- IATA: none; ICAO: KCKI; FAA LID: CKI;

Summary
- Airport type: Public
- Owner: Williamsburg County
- Serves: Kingstree, South Carolina
- Elevation AMSL: 67 ft / 20 m
- Coordinates: 33°43′02″N 079°51′25″W﻿ / ﻿33.71722°N 79.85694°W
- Website: Official website

Map
- CKI Location of airport in South CarolinaCKICKI (the United States)

Runways
| Direction | Length |  | Surface |
| ft | m |
| 14/32 | 5,000 | 1,524 | Asphalt |

Statistics (2012)
- Aircraft operations: 6,440
- Based aircraft: 12
- Source: Federal Aviation Administration

= Williamsburg Regional Airport =

Williamsburg Regional Airport is a county-owned public-use airport located three nautical miles (3 mi, 5 km) west of the central business district of Kingstree, in Williamsburg County, South Carolina, United States.

The airport is included in the FAA's National Plan of Integrated Airport Systems for 2011–2015, which categorized it as a general aviation facility. It has no scheduled commercial service.

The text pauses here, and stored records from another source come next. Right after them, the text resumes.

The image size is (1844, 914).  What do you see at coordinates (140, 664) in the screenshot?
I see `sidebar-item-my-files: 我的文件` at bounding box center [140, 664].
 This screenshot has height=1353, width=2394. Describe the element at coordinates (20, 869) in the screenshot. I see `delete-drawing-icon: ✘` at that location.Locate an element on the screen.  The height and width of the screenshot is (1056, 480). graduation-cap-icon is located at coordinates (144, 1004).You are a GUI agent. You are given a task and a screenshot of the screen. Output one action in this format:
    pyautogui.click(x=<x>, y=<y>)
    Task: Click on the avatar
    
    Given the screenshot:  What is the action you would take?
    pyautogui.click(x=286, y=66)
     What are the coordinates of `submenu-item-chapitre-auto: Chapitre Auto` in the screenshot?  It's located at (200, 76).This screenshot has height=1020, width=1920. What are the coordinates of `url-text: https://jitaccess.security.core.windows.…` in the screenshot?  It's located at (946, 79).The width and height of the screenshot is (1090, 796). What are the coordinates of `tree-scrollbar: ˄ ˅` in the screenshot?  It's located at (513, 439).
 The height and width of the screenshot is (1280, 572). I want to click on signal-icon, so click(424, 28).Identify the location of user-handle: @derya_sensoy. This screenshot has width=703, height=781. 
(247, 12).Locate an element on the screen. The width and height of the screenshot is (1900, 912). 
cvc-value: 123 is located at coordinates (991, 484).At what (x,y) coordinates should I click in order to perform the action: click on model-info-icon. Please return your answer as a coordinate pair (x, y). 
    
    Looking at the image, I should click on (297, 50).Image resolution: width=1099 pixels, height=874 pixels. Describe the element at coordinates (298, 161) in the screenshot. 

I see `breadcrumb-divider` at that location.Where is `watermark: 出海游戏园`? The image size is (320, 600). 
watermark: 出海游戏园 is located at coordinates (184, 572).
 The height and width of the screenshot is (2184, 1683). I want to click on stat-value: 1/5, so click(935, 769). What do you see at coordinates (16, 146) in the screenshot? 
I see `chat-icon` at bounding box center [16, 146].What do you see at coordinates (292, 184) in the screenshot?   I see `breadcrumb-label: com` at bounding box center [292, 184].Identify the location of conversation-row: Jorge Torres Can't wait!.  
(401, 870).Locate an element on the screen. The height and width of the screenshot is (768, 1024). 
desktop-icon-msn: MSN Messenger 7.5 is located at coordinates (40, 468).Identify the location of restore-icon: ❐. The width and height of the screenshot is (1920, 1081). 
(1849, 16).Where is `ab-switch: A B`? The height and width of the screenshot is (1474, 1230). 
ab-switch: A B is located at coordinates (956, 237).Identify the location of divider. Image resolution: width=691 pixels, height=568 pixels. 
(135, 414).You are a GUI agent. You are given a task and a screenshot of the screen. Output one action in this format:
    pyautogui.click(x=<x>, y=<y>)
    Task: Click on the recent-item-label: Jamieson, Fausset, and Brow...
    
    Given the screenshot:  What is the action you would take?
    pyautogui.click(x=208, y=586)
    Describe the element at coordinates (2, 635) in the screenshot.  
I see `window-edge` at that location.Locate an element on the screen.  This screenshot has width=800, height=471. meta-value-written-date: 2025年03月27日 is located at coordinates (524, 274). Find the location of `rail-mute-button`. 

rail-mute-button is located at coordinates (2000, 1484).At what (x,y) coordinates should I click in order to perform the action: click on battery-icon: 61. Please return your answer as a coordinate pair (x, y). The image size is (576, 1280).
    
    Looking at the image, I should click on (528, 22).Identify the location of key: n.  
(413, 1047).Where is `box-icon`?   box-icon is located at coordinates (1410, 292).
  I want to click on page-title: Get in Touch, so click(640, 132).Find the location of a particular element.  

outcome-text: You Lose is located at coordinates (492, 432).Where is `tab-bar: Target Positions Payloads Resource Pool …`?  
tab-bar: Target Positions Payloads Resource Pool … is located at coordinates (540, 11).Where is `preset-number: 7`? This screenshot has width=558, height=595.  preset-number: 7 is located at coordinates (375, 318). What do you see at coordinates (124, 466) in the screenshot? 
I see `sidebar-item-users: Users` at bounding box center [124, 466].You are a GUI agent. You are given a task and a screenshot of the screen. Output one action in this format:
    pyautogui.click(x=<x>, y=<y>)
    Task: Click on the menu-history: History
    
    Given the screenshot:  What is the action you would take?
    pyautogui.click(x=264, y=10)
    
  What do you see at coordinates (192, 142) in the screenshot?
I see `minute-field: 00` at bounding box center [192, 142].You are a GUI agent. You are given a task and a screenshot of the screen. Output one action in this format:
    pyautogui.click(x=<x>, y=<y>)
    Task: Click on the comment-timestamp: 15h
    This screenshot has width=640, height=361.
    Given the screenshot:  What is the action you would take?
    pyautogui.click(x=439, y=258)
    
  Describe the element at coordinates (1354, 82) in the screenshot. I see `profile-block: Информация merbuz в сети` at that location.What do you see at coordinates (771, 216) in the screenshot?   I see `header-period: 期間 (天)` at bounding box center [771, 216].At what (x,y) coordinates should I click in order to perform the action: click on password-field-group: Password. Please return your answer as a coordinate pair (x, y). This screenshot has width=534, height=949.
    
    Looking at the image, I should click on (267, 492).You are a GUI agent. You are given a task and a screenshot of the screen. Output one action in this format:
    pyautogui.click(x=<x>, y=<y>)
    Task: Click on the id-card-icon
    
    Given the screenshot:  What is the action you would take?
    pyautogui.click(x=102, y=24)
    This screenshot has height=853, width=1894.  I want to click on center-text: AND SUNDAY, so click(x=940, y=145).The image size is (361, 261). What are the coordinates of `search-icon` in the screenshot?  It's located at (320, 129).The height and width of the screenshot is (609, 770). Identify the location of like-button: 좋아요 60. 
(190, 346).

== Facilities and aircraft ==
Williamsburg Regional covers an area of 396 acres (160 ha) at an elevation of 67 feet (20 m) above mean sea level. It has one runway designated 14/32 with an asphalt surface measuring 5,000 x 75 feet (1,524 x 23 m). Runway 14 is equipped with a NDB approach. Runway 36 is equipped for RNAV approaches. The magnetic variation from 2015 is 6 degrees West.

For the 12-month period ending June 14, 2012, the airport had 6,440 aircraft operations, on average 115 per week: 99% general aviation and 1% military. At that time there were 12 aircraft based at this airport: 7 single-engine, 3 multi-engine, and 2 ultralight.